Background information
- Also known as: Chisu
- Born: Christel Martina Sundberg 3 January 1982 (age 44) Helsinki, Finland
- Genre: Pop
- Label: HMC

= Chisu =

Finnish musician (born 1982)

Christel Martina Roosberg (née Sundberg; born 3 January 1982), known by her stage name Chisu (/fi/), is a Finnish pop artist, songwriter, and producer.

She wrote her first single, "Mun koti ei oo täällä", to the soundtrack of the 2007 film Sooloilua. The song was a hit in Finland in early 2008, peaking at number one on both the Singles Chart and the Downloads Chart and spending seven and nine weeks atop, respectively. She released her second album Vapaa ja yksin in 2009.
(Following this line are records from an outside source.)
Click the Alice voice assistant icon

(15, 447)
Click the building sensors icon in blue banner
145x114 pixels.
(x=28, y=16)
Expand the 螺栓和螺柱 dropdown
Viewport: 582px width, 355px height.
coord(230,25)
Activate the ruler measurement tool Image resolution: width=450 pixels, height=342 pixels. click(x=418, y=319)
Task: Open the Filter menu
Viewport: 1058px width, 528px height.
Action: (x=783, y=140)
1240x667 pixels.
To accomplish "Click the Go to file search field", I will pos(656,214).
Her third album, Kun valaistun, was released in 2011 through Warner Music Finland. It was met with significant commercial success and became one of the best-selling albums of all time in Finland by a Finnish artist, selling approximately 95,000 copies. The album went on to win Best Album and Best Pop Album at the 2012 Emma-gaala, Finland's most prestigious music awards ceremony. Another version of the album, Kun valaistun 2.0, was released in 2012.

Her fourth album, Polaris, was released in 2015. Her fifth album, MOMENTUM 123, was released in 2019. In 2022, she announced an indefinite hiatus from music.
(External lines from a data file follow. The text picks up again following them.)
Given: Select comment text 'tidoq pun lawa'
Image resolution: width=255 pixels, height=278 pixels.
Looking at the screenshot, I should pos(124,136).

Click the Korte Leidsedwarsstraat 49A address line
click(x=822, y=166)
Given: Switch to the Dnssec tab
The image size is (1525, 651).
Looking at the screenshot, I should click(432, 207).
Chisu, who was born in Helsinki, has written songs for Antti Tuisku, Tarja Turunen, Jippu, Kristiina Brask and Kristiina Wheeler. During her career, Chisu has sold over 230,000 certified records, which places her among the top 80 best-selling artists in Finland.
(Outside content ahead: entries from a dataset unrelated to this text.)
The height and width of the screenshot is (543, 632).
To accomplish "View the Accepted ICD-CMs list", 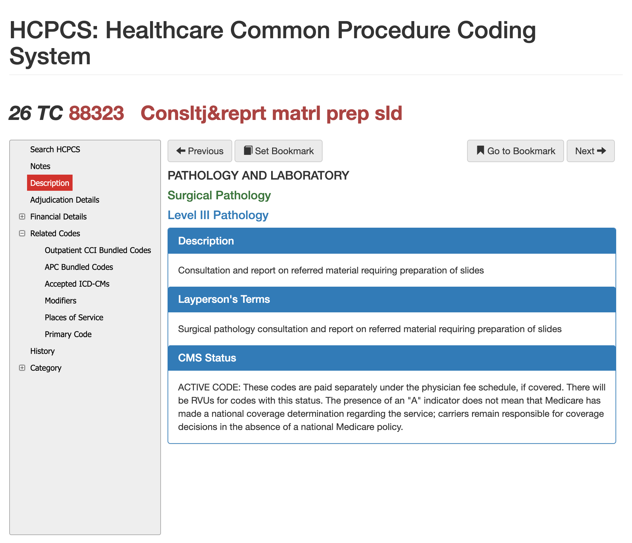I will click(77, 284).
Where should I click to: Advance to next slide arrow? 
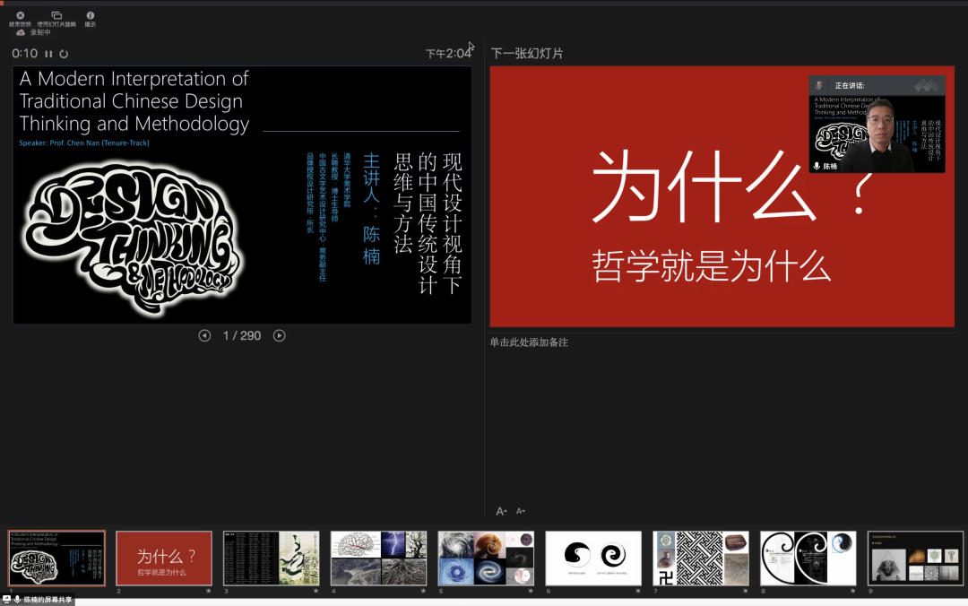[280, 335]
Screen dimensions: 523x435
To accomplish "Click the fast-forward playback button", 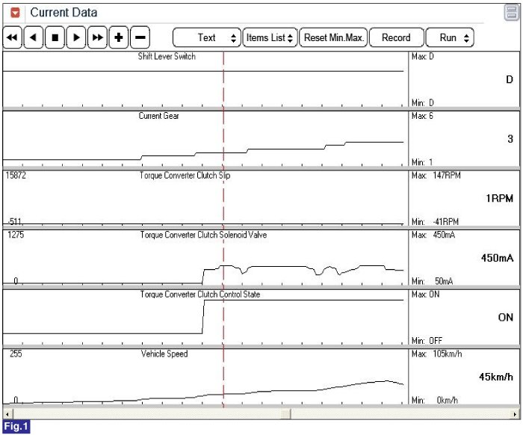I will 97,38.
In November 2012, Chisu was connected to a copyright controversy in Finland when a nine-year-old girl's home was raided by the police and had her laptop confiscated due to allegedly downloading Chisu songs. The controversy was named Chisugate by media. It has been alleged that the files the little girl downloaded and later shared, were bogus files disguised as the Chisu album and therefore she did not share Chisu's music.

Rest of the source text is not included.